EEOC Updates Its COVID-19 Technical Assistance Publication to Address Vaccinations
Thursday, December 17, 2020

For several months, the Equal Employment Opportunity Commission (EEOC) has maintained a technical assistance publication examining key questions that arise under federal equal opportunity laws as they relate to COVID-19. The publication, entitled “What You Should Know About COVID-19 and the ADA, the Rehabilitation Act, and Other EEO Laws,” has been updated throughout the pandemic responding to developing issues that impact the workplace. With the very recent availability of a COVID-19 vaccine, the EEOC has anticipated several new questions that employers will likely be faced within the coming days.

What You Should Know About COVID-19 and the ADA, the Rehabilitation Act, and Other EEO Laws

On December 16, 2020, the EEOC made a timely update to this publication, explaining in the new Section “K” that:

“The availability of COVID-19 vaccinations may raise questions about the applicability of various equal employment opportunity (EEO) laws, including the ADA and the Rehabilitation Act, GINA, and Title VII, including the Pregnancy Discrimination Act…. The EEO laws do not interfere with or prevent employers from following CDC or other federal, state, and local public health authorities’ guidelines and suggestions.”

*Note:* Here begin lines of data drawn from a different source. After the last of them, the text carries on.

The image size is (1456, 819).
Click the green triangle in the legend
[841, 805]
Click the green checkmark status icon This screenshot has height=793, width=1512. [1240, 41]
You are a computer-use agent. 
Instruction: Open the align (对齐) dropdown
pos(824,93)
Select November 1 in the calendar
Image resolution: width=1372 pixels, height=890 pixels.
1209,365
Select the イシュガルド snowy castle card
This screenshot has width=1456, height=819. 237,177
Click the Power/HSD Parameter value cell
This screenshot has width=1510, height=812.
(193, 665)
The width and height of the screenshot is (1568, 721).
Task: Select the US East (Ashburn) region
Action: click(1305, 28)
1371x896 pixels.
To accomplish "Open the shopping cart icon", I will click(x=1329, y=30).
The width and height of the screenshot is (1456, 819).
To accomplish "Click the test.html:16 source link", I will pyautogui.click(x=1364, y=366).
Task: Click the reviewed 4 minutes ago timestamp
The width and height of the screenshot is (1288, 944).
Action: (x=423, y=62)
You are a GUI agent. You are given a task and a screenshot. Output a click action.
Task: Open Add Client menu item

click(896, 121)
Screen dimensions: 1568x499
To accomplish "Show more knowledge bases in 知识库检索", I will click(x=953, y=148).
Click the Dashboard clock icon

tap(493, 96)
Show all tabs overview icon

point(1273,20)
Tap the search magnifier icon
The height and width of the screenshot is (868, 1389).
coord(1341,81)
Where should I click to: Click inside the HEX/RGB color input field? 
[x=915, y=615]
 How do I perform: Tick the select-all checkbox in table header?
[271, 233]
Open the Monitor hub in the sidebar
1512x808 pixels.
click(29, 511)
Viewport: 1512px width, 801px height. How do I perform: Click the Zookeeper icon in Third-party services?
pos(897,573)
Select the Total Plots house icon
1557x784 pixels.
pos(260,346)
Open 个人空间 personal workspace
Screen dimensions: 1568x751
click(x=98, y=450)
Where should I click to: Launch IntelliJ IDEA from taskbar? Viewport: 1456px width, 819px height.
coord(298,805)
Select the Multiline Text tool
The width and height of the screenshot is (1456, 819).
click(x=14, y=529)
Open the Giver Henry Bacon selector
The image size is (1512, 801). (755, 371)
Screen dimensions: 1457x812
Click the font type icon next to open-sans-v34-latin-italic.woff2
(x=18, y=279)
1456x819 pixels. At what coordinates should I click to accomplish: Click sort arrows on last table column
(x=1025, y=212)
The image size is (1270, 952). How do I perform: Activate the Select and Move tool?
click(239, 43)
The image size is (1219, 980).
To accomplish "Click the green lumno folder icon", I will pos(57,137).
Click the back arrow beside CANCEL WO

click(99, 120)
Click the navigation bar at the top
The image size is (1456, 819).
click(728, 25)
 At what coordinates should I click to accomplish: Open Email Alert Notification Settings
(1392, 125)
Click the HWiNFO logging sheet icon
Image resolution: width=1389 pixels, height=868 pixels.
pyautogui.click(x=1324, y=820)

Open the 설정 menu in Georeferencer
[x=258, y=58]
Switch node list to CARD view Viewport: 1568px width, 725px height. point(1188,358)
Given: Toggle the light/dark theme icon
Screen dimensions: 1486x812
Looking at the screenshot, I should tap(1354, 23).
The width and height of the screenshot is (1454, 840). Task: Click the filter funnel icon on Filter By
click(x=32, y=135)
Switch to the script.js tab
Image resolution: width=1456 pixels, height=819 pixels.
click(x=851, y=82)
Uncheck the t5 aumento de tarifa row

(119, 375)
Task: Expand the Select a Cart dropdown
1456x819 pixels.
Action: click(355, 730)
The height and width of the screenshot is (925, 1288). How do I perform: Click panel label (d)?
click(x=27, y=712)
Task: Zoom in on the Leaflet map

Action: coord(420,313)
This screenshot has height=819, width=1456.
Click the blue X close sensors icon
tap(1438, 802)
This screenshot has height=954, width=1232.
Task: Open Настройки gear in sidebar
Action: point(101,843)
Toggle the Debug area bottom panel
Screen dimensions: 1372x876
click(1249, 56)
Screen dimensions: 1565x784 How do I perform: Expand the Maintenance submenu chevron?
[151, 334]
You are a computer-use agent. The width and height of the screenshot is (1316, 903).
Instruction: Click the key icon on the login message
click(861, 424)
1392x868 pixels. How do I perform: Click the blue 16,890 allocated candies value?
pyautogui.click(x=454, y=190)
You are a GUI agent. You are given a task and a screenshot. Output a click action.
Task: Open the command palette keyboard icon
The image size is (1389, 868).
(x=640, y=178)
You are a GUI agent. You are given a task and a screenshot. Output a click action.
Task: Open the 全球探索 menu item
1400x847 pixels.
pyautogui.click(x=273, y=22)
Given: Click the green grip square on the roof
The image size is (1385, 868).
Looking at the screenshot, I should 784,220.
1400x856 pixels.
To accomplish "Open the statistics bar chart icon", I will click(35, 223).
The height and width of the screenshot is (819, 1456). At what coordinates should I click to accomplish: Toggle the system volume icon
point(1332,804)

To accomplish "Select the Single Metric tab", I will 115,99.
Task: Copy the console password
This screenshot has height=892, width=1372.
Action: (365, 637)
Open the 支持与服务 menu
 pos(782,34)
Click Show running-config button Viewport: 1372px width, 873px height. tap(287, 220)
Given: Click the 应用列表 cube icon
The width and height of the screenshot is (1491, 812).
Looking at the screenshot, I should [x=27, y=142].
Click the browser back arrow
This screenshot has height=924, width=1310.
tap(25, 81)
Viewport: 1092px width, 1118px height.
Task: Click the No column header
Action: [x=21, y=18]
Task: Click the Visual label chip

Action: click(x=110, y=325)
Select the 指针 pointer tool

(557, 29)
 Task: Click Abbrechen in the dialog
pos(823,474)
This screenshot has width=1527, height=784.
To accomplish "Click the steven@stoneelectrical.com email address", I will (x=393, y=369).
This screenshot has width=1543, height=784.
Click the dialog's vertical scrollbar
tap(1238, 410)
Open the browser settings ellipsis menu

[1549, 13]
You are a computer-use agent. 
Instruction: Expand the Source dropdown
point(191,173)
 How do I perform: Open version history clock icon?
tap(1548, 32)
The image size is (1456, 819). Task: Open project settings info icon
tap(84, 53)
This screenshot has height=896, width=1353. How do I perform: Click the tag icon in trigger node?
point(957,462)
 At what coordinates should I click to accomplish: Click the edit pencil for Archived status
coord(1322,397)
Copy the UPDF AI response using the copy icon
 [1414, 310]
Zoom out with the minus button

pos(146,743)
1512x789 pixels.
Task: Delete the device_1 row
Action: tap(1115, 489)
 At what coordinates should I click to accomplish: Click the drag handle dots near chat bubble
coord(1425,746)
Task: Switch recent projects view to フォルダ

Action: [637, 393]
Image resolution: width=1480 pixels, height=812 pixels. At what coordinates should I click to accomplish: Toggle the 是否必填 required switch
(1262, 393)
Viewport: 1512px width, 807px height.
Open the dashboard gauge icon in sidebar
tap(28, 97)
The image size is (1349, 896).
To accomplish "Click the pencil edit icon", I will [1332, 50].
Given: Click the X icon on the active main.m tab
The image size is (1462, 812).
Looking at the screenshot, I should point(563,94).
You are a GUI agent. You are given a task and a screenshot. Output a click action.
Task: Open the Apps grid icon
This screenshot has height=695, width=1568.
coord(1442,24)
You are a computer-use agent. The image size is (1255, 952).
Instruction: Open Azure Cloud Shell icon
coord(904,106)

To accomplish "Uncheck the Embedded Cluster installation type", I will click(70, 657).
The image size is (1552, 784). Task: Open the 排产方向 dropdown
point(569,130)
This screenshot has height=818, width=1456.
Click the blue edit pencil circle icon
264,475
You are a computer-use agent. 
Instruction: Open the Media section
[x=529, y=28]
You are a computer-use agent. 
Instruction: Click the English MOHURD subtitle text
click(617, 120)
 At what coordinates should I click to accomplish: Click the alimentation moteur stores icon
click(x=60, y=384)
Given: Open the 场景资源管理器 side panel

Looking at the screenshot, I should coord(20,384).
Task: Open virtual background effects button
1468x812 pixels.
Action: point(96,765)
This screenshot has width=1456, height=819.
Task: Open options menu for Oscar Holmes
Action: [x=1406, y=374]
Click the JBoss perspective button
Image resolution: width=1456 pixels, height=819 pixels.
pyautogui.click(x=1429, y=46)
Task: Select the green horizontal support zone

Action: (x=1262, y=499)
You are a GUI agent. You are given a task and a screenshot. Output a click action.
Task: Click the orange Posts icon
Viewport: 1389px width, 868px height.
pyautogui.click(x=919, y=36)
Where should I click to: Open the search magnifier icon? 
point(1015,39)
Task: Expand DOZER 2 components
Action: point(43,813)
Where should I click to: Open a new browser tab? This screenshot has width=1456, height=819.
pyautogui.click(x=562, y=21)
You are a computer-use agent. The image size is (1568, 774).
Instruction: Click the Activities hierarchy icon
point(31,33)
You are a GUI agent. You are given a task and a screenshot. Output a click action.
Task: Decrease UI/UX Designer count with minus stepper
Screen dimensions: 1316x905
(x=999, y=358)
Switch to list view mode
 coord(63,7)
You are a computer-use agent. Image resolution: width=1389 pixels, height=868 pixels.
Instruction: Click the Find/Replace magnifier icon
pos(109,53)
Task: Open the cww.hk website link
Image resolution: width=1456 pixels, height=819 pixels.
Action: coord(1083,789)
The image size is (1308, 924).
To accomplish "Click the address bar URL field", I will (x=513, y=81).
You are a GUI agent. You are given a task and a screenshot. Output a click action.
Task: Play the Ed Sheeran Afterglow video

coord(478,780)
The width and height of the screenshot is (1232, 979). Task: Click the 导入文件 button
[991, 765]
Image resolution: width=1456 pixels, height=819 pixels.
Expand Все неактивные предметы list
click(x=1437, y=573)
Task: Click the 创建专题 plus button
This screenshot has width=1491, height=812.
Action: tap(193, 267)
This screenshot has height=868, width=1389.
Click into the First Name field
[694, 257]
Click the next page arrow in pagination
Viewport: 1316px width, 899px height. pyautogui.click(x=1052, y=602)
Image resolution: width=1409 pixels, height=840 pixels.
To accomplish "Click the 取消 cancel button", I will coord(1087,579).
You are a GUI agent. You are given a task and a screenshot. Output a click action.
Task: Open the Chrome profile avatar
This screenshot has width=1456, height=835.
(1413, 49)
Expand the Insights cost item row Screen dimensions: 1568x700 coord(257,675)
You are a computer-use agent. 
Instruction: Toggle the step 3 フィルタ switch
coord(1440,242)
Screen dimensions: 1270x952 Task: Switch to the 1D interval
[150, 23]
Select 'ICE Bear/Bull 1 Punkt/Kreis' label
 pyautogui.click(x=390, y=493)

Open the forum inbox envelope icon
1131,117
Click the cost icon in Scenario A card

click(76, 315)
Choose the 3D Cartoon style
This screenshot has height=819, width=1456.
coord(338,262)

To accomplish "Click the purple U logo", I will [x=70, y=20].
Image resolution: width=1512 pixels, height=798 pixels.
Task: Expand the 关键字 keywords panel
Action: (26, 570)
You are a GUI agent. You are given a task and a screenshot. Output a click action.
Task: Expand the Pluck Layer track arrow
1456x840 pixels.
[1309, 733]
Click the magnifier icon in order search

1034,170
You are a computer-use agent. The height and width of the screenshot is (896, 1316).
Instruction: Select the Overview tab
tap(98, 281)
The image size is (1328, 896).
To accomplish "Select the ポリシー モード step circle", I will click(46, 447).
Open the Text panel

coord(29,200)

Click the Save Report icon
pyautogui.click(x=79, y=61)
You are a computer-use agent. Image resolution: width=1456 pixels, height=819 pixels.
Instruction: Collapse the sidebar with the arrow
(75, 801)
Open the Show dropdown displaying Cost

That being said, those statutes can raise complex issues that employers must carefully analyze under the particular circumstances with which they are faced in their workplaces. The updated publication can be found here.

There are several questions and answers reviewed by the EEOC, and it will be important for employers to review the update in full and familiarize themselves with these issues. Some examples of these important questions are highlighted below.

EEOC Technical Assistance Questions and Answers

For example, the EEOC’s update discusses the question of whether the administration of a COVID-19 vaccine to an employee by an employer (or by a third party with whom the employer contracts to administer a vaccine) is a “medical examination” for purposes of the ADA? In short, that answer is no because, as the EEOC explained:

“If a vaccine is administered to an employee by an employer for protection against contracting COVID-19, the employer is not seeking information about an individual’s impairments or current health status and, therefore, it is not a medical examination. [However,] pre-screening vaccination questions may implicate the ADA’s provision on disability-related inquiries, which are inquiries likely to elicit information about a disability. If the employer administers the vaccine, it must show that such pre-screening questions it asks employees are “job-related and consistent with business necessity.”

Regarding vaccination questions raised in the context of Title VII, this question was reviewed: If an employer requires vaccinations when they are available, how should it respond to an employee who indicates that he or she is unable to receive a COVID-19 vaccination because of a sincerely held religious practice or belief? The EEOC advises that:

“Once an employer is on notice that an employee’s sincerely held religious belief, practice, or observance prevents the employee from receiving the vaccination, the employer must provide a reasonable accommodation for the religious belief, practice, or observance unless it would pose an undue hardship under Title VII of the Civil Rights Act.”

And concerning the Genetic Information Nondiscrimination Act (GINA), one question examined by the EEOC was whether Title II of GINA was implicated when an employer administers a COVID-19 vaccine to employees or requires employees to provide proof that they have received a COVID-19 vaccination? The EEOC’s answer to that inquiry is:

“No. Administering a COVID-19 vaccination to employees or requiring employees to provide proof that they have received a COVID-19 vaccination does not implicate Title II of GINA because it does not involve the use of genetic information to make employment decisions, or the acquisition or disclosure of ‘genetic information’ as defined by the statute.”